▶ **What you should do**
Edit the lines below by replacing every occurrence of "dropdown" with "drop-down list", and return them with everything else unchanged.

▶ **Supplied records**
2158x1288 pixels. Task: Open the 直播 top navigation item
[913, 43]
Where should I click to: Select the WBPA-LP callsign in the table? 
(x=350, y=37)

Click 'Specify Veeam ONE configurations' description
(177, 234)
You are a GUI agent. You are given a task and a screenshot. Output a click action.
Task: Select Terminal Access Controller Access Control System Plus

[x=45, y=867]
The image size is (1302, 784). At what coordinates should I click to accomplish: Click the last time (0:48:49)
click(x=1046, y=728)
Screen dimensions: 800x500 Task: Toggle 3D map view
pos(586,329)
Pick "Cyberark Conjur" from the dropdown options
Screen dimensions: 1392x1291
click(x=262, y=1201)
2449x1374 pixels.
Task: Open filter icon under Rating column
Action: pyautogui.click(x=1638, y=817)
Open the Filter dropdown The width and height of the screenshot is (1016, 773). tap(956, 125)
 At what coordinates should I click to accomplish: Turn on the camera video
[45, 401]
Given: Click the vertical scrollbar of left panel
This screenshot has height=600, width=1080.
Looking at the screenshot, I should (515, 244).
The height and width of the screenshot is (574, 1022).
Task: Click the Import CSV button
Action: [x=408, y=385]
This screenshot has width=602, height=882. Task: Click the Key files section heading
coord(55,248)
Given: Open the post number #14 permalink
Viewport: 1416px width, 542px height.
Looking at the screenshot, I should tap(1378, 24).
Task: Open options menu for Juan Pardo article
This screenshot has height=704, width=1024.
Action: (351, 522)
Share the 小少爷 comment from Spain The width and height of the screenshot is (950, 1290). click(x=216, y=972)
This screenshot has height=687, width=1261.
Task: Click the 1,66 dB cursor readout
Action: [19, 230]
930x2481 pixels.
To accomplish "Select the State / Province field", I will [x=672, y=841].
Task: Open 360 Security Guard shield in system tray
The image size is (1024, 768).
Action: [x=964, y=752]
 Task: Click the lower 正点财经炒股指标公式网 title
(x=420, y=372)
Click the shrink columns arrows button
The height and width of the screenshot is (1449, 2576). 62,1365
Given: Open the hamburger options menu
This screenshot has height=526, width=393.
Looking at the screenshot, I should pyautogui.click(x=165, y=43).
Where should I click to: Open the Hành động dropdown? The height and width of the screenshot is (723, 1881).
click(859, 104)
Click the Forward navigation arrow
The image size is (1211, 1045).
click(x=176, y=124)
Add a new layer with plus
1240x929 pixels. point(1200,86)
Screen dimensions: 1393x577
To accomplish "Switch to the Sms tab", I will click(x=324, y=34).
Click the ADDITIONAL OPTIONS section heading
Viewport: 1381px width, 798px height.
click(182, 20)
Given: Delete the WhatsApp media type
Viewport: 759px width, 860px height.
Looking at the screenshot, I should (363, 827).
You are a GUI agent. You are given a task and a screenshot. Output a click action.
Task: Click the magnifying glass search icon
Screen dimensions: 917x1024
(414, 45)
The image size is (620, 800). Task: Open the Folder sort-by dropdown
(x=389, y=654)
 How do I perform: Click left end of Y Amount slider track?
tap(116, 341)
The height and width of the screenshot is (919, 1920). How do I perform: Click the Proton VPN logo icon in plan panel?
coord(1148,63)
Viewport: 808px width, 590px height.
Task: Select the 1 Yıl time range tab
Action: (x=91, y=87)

▶ **Result for this exercise**
2158x1288 pixels. Task: Open the 直播 top navigation item
[913, 43]
Where should I click to: Select the WBPA-LP callsign in the table? 
(x=350, y=37)

Click 'Specify Veeam ONE configurations' description
(177, 234)
You are a GUI agent. You are given a task and a screenshot. Output a click action.
Task: Select Terminal Access Controller Access Control System Plus

[x=45, y=867]
The image size is (1302, 784). At what coordinates should I click to accomplish: Click the last time (0:48:49)
click(x=1046, y=728)
Screen dimensions: 800x500 Task: Toggle 3D map view
pos(586,329)
Pick "Cyberark Conjur" from the drop-down list options
Screen dimensions: 1392x1291
click(x=262, y=1201)
2449x1374 pixels.
Task: Open filter icon under Rating column
Action: pyautogui.click(x=1638, y=817)
Open the Filter drop-down list The width and height of the screenshot is (1016, 773). tap(956, 125)
 At what coordinates should I click to accomplish: Turn on the camera video
[45, 401]
Given: Click the vertical scrollbar of left panel
This screenshot has height=600, width=1080.
Looking at the screenshot, I should (515, 244).
The height and width of the screenshot is (574, 1022).
Task: Click the Import CSV button
Action: [x=408, y=385]
This screenshot has width=602, height=882. Task: Click the Key files section heading
coord(55,248)
Given: Open the post number #14 permalink
Viewport: 1416px width, 542px height.
Looking at the screenshot, I should tap(1378, 24).
Task: Open options menu for Juan Pardo article
This screenshot has height=704, width=1024.
Action: (351, 522)
Share the 小少爷 comment from Spain The width and height of the screenshot is (950, 1290). click(x=216, y=972)
This screenshot has height=687, width=1261.
Task: Click the 1,66 dB cursor readout
Action: [19, 230]
930x2481 pixels.
To accomplish "Select the State / Province field", I will [x=672, y=841].
Task: Open 360 Security Guard shield in system tray
The image size is (1024, 768).
Action: [x=964, y=752]
 Task: Click the lower 正点财经炒股指标公式网 title
(x=420, y=372)
Click the shrink columns arrows button
The height and width of the screenshot is (1449, 2576). 62,1365
Given: Open the hamburger options menu
This screenshot has height=526, width=393.
Looking at the screenshot, I should pyautogui.click(x=165, y=43).
Where should I click to: Open the Hành động drop-down list? The height and width of the screenshot is (723, 1881).
click(859, 104)
Click the Forward navigation arrow
The image size is (1211, 1045).
click(x=176, y=124)
Add a new layer with plus
1240x929 pixels. point(1200,86)
Screen dimensions: 1393x577
To accomplish "Switch to the Sms tab", I will click(x=324, y=34).
Click the ADDITIONAL OPTIONS section heading
Viewport: 1381px width, 798px height.
click(182, 20)
Given: Delete the WhatsApp media type
Viewport: 759px width, 860px height.
Looking at the screenshot, I should (363, 827).
You are a GUI agent. You are given a task and a screenshot. Output a click action.
Task: Click the magnifying glass search icon
Screen dimensions: 917x1024
(414, 45)
The image size is (620, 800). Task: Open the Folder sort-by drop-down list
(x=389, y=654)
 How do I perform: Click left end of Y Amount slider track?
tap(116, 341)
The height and width of the screenshot is (919, 1920). How do I perform: Click the Proton VPN logo icon in plan panel?
coord(1148,63)
Viewport: 808px width, 590px height.
Task: Select the 1 Yıl time range tab
Action: (x=91, y=87)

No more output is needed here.